(Items listed in a dataset)
== Segment start ==

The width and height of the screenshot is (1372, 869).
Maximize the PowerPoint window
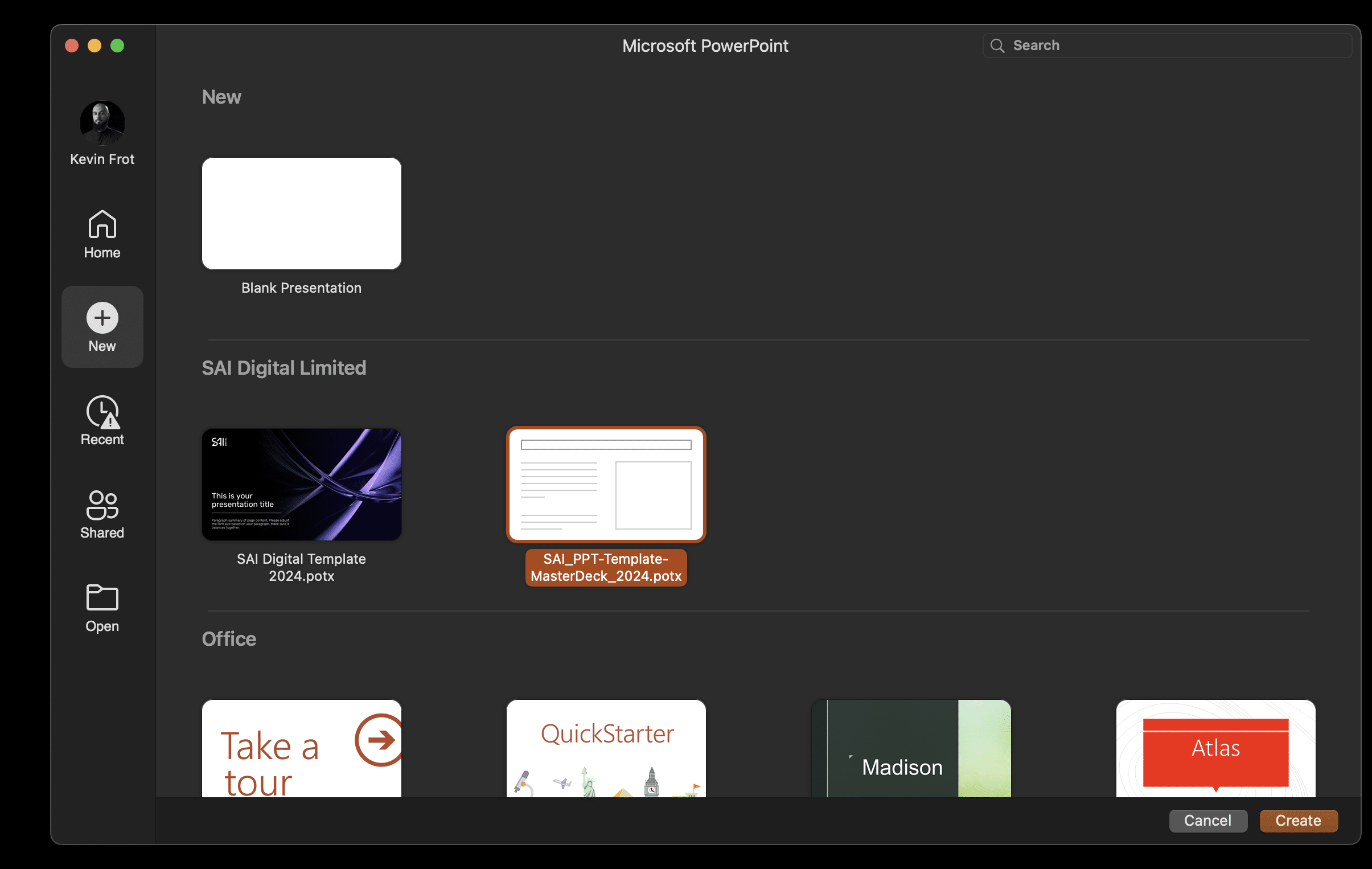click(x=117, y=46)
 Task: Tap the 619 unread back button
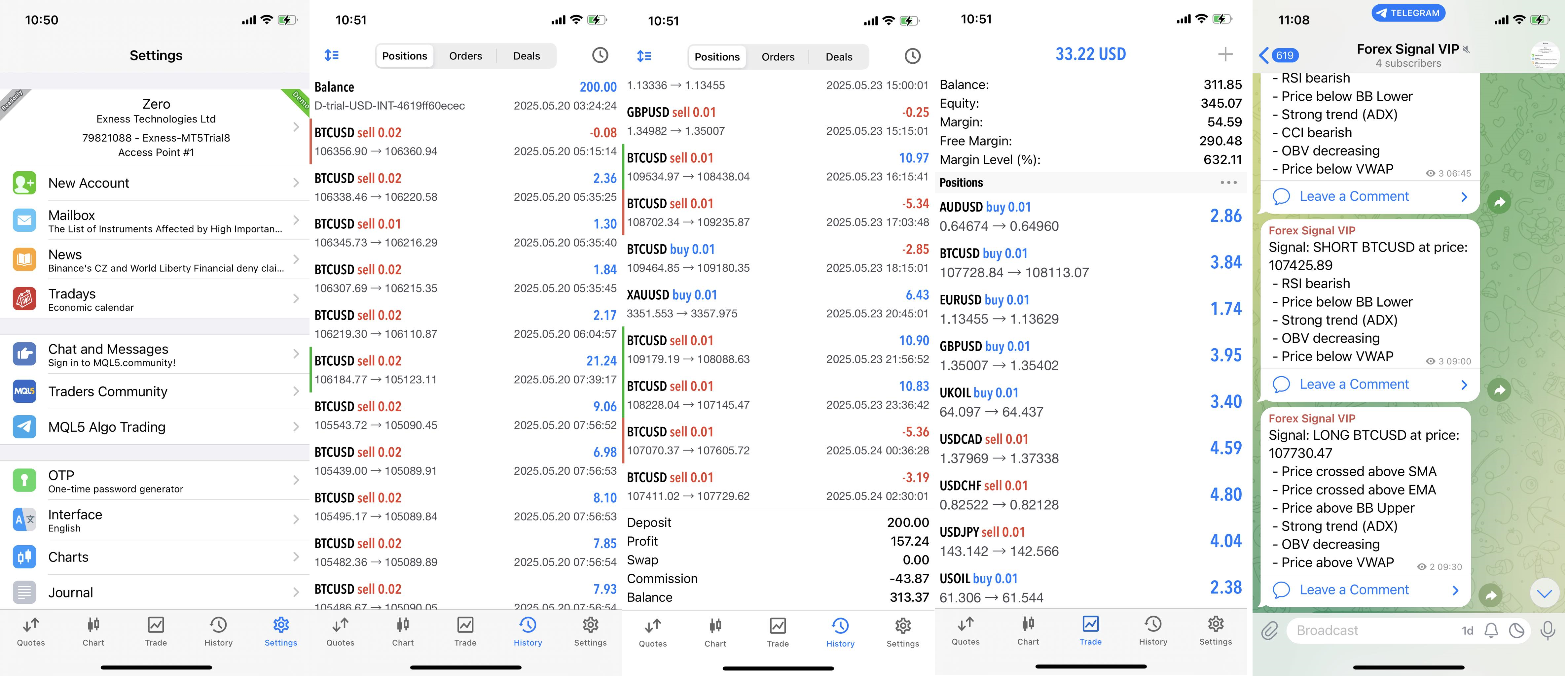1279,55
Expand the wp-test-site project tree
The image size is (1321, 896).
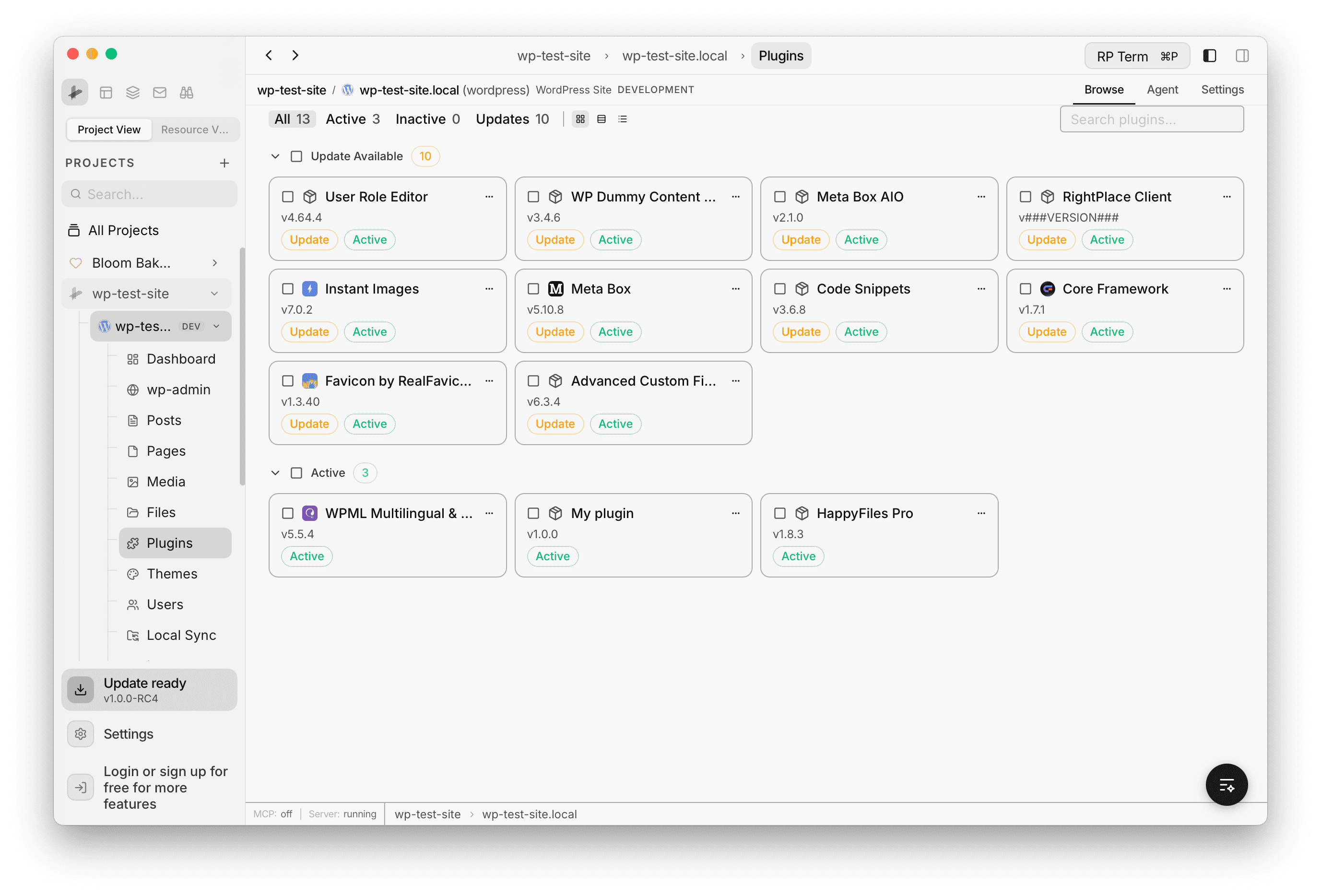[215, 294]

== Segment end ==

About this exercise –
Omit all pictures while transcribing the entries verbatim.

Answer to the problem –
The width and height of the screenshot is (1372, 869).
Maximize the PowerPoint window
click(x=117, y=46)
 Task: Tap the 619 unread back button
1279,55
Expand the wp-test-site project tree
The image size is (1321, 896).
[215, 294]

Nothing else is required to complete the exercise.